About a year ago, I happened upon this statement about the Monitor in the Harvard Business Review – under the charming heading of “do things that don’t interest you”:

“Many things that end up” being meaningful, writes social scientist Joseph Grenny, “have come from conference workshops, articles, or online videos that began as a chore and ended with an insight. My work in Kenya, for example, was heavily influenced by a Christian Science Monitor article I had forced myself to read 10 years earlier. Sometimes, we call things ‘boring’ simply because they lie outside the box we are currently in.”

If you were to come up with a punchline to a joke about the Monitor, that would probably be it. We’re seen as being global, fair, insightful, and perhaps a bit too earnest. We’re the bran muffin of journalism.

But you know what? We change lives.
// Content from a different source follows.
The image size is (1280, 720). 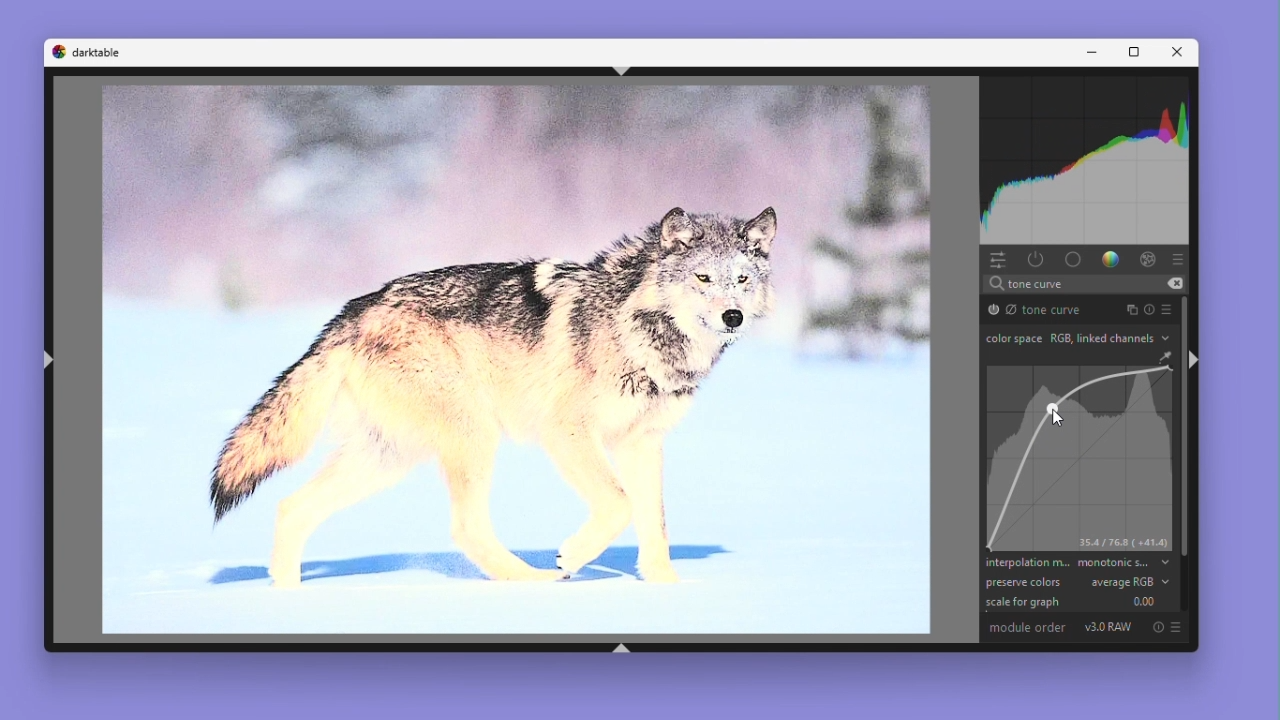 I want to click on Instance, so click(x=1132, y=309).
And I’m going to argue that we change lives precisely because we force open that too-small box that most human beings think they live in.

The Monitor is a peculiar little publication that’s hard for the world to figure out. We’re run by a church, but we’re not only for church members and we’re not about converting people. We’re known as being fair even as the world becomes as polarized as at any time since the newspaper’s founding in 1908.

We have a mission beyond circulation, we want to bridge divides. We’re about kicking down the door of thought everywhere and saying, “You are bigger and more capable than you realize. And we can prove it.”